B lymphocytes: Differentiate into plasma cells that secrete antibodies and into memory B cells; key for humoral immunity.
T lymphocytes: Include CD4⁺ helper T cells that orchestrate immune responses and CD8⁺ cytotoxic T cells that kill infected or tumor cells; also form memory cells.
NK cells (innate lymphocytes): Lymphoid cells that kill virus‑infected and tumor cells without antigen‑specific receptors and provide early defense before adaptive responses.
What are the major differences between primary and secondary antibody responses to a protein antigen?
Primary response: First exposure; slower onset, lower magnitude, mainly IgM, with gradual IgG appearance and relatively lower antibody affinity.
Secondary response: Upon re‑exposure; much faster and stronger, dominated by high‑affinity IgG (and other switched isotypes), due to activation of memory B and T cells.
How does the specificity of innate immunity differ from that of adaptive immunity?
Innate immunity: Uses germline‑encoded receptors recognizing conserved patterns shared by classes of microbes (PAMPs), so the same receptor recognizes many pathogens.
Adaptive immunity: Uses somatically generated antigen receptors (BCR, TCR) highly specific for individual epitopes and capable of enormous diversity and fine discrimination, including self vs non‑self.
Which are the receptors used by the innate immune system to recognize microbial substances?
Pattern recognition receptors (PRRs) such as Toll‑like receptors (TLRs), NOD‑like receptors (NLRs), RIG‑I‑like receptors (RLRs), C‑type lectin receptors (CLRs), AIM2‑like receptors, and cGAS‑STING system.
These receptors detect microbial nucleic acids, lipids, carbohydrates, and other PAMPs, triggering inflammatory and antiviral responses.
When antigens enter through the skin, in what organs are they concentrated? What cell type(s) plays an
important role in this process of antigen capture?
Draining lymph nodes: Antigens that enter via skin are concentrated in regional lymph nodes that drain the site of entry.
Key cells: Tissue dendritic cells (especially Langerhans cells in epidermis) capture antigens, migrate via lymphatics to nodes, and present peptides to naïve T cells.
What is the function of MHC molecules?
Major histocompatibility complex (MHC) molecules bind peptide fragments of proteins and display them on the cell surface for recognition by T cell receptors.
Class I MHC presents mainly endogenous (cytosolic) peptides to CD8⁺ T cells, whereas class II MHC presents exogenous (endosomal) peptides to CD4⁺ T cells
Describe the sequence of events by which class I and class II MHC molecules acquire antigens for display.
Class I pathway (endogenous/cytosolic):
Cytosolic proteins are degraded by proteasomes into peptides.
Peptides are transported into the ER by TAP, loaded onto newly synthesized class I molecules, which then travel via Golgi to the cell surface.
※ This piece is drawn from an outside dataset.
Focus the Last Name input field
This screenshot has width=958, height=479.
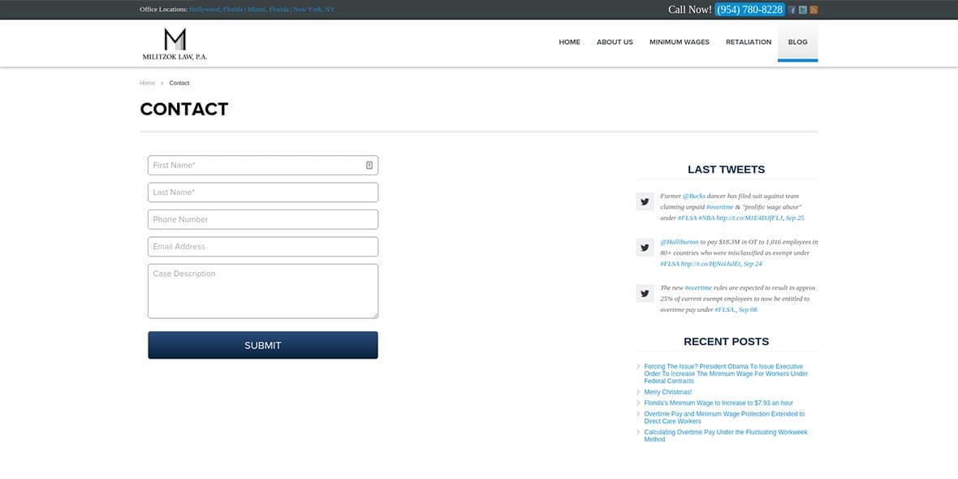(262, 192)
Class II pathway (exogenous/endosomal):
Extracellular proteins are internalized into endosomes/lysosomes and proteolytically degraded.
Class II molecules synthesized in the ER associate with invariant chain, traffic to endosomal compartments, where invariant chain/CLIP is exchanged for peptides by HLA‑DM, and then peptide–class II complexes move to the surface.
Which subsets of T cells recognize antigens presented by class I and class II MHC molecules?
Class I MHC: Recognized by CD8⁺ cytotoxic T lymphocytes via the TCR plus CD8 coreceptor.
Class II MHC: Recognized by CD4⁺ helper T cells via the TCR plus CD4 coreceptor.
What mechanisms contribute to the diversity of antibody and TCR molecules? Which of these mechanisms contributes the most to the diversity?
Combinatorial diversity: Multiple V, D, and J gene segments recombine in different combinations for heavy/β chains and V and J for light/α chains.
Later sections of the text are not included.